Case studies of migration and health are inevitably grounded in a specific geographic context. However, the scenario of migrant workers from an unstable state existing with various levels of documentation and acceptance within host countries with stronger economies and health systems is a global phenomenon of urgent importance [9,10,11]. Lessons from this setting are likely to be applicable elsewhere, though similar research in other settings would be valuable. As the world still struggles to recover from wave after wave of COVID-19 infections driven largely by unvaccinated communities, determinants of vaccination uptake in marginalized populations are particularly relevant.
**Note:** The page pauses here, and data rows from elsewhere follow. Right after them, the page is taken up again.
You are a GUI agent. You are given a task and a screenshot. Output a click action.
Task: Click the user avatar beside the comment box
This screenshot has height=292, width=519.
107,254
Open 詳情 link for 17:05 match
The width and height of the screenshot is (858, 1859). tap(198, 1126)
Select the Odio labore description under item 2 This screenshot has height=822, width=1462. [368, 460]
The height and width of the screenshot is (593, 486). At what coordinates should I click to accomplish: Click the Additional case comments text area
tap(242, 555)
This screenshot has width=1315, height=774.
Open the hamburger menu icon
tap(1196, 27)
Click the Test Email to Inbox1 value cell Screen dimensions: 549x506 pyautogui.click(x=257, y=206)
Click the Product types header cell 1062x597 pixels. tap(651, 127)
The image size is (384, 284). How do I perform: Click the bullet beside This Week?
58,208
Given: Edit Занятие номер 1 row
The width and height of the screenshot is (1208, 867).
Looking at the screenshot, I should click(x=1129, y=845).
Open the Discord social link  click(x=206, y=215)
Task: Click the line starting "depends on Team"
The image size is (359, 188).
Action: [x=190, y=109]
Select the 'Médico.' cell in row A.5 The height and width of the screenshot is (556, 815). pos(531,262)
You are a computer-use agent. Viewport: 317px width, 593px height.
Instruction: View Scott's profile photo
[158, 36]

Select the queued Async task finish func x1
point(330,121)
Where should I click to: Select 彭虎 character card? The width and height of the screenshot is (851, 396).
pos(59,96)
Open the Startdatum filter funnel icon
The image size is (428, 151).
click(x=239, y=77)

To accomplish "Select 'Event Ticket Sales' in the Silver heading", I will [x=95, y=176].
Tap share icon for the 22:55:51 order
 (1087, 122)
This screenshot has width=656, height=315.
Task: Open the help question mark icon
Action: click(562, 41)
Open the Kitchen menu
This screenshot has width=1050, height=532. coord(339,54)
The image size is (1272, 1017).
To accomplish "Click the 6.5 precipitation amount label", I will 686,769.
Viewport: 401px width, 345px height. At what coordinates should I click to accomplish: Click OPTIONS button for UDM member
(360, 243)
Despite our best efforts to trace patients, this study was only partially able to quantify vaccine completion rates for migrants and elucidate reasons for missed doses. It is apparent that good vaccination completion rates are possible in some migrant populations, but fall short of vaccination rates among Thais. Barriers remain significant in rural border communities. Improvements in vaccination rates may be achievable through improved antenatal care education and targeting interventions for young mothers and those without insurance. Active follow up would likely be beneficial, but requires funding and personnel and should not rely heavily on phone contact. Interventions that decrease the cost of vaccination for migrant workers by decreasing travel distance, risk of arrest, and lost time from work such as community-level vaccine outreach or school-based vaccine programs are likely to improve uptake. Overall, the data from this cohort suggest that by far the greatest gains in vaccination coverage can be expected by strengthening mechanisms to include all migrant workers in national health systems.